というのも全ての大陸は水に囲まれているし、世界には広大と形容できるような島も存在するからです。

では、ここで最も小さい大陸であるオーストラリアと最も大きい島であるグリーンランドの大きさを比べてみましょう。

  • オーストラリア → 8,600,000 km²
  • グリーンランド → 2,166,000 km²

オーストラリアの面積はグリーンランドの約4倍。思ったよりも差がありますね。

高緯度にあるグリーンランドはメルカトル図法の地図だとかなり拡大されるので、実際よりも大きな土地をイメージしてしまいがちです。
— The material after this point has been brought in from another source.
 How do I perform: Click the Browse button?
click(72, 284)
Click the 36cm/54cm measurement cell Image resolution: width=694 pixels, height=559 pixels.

オーストラリア(8,600,000 km²)とグリーンランド(2,166,000 km²)の大きさを考えたときに、この両者の間に線を引くというのは合理的な考え方だと思います。

ただ境界が明示されている訳ではないので、結局は相対的に、

  • オーストラリアより小さい → 島
  • グリーンランドより大きい → 大陸

ということしか言えません。

これがもし、

たいりく[大陸](名)

地球上の5,000,000 km²以上の陸地。

「ペケペケ国語辞典」

みたいな定義があればすっきりする訳ですが、そんな風にきちっと割り切れないのが言葉の世界。

結局あらゆる言葉というのは「左に対する右」「右に対する左」のように相対的であり、そのような相対性の中で私たちは世界を捉えている。これは私たちの思考をめぐる不思議の一つです。